- **DESCRIPTION OF THE TASK**
Go through the records and count the lines where the string "will" occurs. Reply with the number only.

PROVIDED RECORDS START

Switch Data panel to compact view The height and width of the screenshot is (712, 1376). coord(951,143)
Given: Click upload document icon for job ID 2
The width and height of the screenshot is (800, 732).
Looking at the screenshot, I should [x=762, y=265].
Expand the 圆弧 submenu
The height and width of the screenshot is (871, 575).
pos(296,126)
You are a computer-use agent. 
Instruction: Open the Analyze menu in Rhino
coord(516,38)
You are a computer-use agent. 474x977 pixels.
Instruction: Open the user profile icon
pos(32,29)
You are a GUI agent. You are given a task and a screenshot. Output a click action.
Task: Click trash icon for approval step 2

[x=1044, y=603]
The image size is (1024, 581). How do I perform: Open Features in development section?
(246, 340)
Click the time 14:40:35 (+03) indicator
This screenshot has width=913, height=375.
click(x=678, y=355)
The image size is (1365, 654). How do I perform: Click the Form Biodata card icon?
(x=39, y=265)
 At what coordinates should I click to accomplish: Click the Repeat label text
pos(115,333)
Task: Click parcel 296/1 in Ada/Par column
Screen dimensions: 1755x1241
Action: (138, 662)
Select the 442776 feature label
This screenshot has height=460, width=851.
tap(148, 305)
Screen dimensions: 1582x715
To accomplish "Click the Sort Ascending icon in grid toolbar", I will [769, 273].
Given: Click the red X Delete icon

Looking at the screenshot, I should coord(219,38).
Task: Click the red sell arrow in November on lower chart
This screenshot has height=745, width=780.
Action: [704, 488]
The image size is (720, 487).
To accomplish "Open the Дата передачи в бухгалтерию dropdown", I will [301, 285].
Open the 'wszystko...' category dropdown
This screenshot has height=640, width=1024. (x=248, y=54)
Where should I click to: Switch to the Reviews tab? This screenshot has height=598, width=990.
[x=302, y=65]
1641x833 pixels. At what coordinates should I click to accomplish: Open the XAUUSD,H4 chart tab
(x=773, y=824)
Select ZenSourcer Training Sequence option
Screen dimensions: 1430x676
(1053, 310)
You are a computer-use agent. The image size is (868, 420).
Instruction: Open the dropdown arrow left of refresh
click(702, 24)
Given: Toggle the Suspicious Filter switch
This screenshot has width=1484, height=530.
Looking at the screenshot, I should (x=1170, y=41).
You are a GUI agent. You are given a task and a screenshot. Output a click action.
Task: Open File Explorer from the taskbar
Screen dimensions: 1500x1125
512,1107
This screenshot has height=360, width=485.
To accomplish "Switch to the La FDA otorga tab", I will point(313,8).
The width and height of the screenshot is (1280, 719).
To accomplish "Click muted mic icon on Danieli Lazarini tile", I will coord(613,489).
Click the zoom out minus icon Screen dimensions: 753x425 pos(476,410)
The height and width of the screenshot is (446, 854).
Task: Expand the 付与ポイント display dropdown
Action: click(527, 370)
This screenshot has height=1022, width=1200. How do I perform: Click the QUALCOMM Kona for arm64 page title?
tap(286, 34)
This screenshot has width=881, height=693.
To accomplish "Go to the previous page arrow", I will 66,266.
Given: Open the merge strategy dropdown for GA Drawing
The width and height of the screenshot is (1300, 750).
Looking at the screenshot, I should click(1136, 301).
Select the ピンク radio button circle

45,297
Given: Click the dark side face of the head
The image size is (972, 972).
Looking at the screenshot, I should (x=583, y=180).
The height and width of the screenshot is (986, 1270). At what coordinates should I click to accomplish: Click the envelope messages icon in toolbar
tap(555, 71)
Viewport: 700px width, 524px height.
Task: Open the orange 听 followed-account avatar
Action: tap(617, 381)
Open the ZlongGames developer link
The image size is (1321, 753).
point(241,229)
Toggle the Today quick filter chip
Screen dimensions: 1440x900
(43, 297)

PROVIDED RECORDS END

- **EXERCISE SOLUTION**
5